═════ Reading passage

The second scenario, the Chapter 13 solution for keeping a vehicle if you’re behind on payments.
In our last blog posts we showed how Chapter 7 “straight bankruptcy” can make it possible to keep your vehicle even if you were behind on your payments. We showed how this can work in practice through an example.
But hanging onto a car through Chapter 7 when you’re behind only works in limited circumstances.
In a Chapter 7 case you would very likely need to get current on the loan quite quickly—within about 30 to 60 days—or there’s a good chance your lender wouldn’t let you keep the vehicle. Also, you would very likely have to “reaffirm” the debt—continue being legally liable on it. That means that the vehicle loan would be excluded from the “discharge”—the legal write-off—of your debts. So if your vehicle was worth less than the debt amount, you could be left owing a large debt after you case was over if you would be unable to make loan payments and the vehicle was repossessed.
The following scenario describes how Chapter 13 can solve these and related shortcomings.
Danielle owns a 2009 Ford F-150 STX pickup that she bought used 32 months ago. She owes $12,000 on it, with monthly payments of $389. It’s in decent condition, worth about $9,000. She absolutely needs it to get herself to and from work.
She’s nearly 3 months behind on this truck loan because she got injured in a vehicle accident while a passenger in a friend’s car. She couldn’t work for several months and so she lost her job. The friend was driving uninsured, so Danielle got very little money for her medical expenses and lost income. She was out of work for 8 months until she got another job two months ago. She’s still way behind on her credit cards, her medical bills, and on her other debts, partly because she first had to catch up on her apartment rent to avoid being evicted.

══════════
═════ Supplied records

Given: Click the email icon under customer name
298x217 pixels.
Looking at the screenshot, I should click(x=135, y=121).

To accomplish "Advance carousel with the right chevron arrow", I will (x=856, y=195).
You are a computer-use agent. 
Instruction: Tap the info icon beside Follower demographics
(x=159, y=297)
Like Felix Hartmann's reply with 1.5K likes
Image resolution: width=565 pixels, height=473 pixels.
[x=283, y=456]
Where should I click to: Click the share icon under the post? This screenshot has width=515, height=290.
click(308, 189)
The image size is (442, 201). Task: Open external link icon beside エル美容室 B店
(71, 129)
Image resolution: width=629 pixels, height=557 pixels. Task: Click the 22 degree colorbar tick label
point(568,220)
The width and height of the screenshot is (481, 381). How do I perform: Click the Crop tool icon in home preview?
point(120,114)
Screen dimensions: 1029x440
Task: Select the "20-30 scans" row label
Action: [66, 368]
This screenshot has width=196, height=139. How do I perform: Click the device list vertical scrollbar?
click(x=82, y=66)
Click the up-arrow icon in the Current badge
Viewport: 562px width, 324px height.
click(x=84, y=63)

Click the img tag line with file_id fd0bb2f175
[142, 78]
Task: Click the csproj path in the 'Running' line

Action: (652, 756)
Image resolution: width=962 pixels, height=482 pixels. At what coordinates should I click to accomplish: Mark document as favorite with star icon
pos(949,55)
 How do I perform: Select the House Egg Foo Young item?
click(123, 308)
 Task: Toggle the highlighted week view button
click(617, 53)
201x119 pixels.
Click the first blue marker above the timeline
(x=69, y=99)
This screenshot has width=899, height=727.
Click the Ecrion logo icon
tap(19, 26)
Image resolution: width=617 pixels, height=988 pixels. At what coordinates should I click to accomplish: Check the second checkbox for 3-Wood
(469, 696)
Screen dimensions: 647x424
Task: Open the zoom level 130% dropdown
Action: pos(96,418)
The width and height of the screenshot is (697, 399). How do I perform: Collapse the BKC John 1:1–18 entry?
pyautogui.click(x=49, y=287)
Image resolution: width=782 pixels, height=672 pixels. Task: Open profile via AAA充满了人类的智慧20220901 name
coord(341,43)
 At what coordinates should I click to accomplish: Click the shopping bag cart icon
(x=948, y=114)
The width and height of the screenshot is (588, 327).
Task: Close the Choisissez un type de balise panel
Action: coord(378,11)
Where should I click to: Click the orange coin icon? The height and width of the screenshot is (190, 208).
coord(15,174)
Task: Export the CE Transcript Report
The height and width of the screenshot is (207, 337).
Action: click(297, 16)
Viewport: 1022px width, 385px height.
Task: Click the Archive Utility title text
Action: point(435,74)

══════════

Goal of the exercise
Put this sentence from the Chapter 13 vehicle text above into Spanish: "But hanging onto a car through Chapter 7 when you’re behind only works in limited circumstances."

Exercise output
Pero quedarse con un auto a través del Capítulo 7 cuando se está atrasado solo funciona en circunstancias limitadas.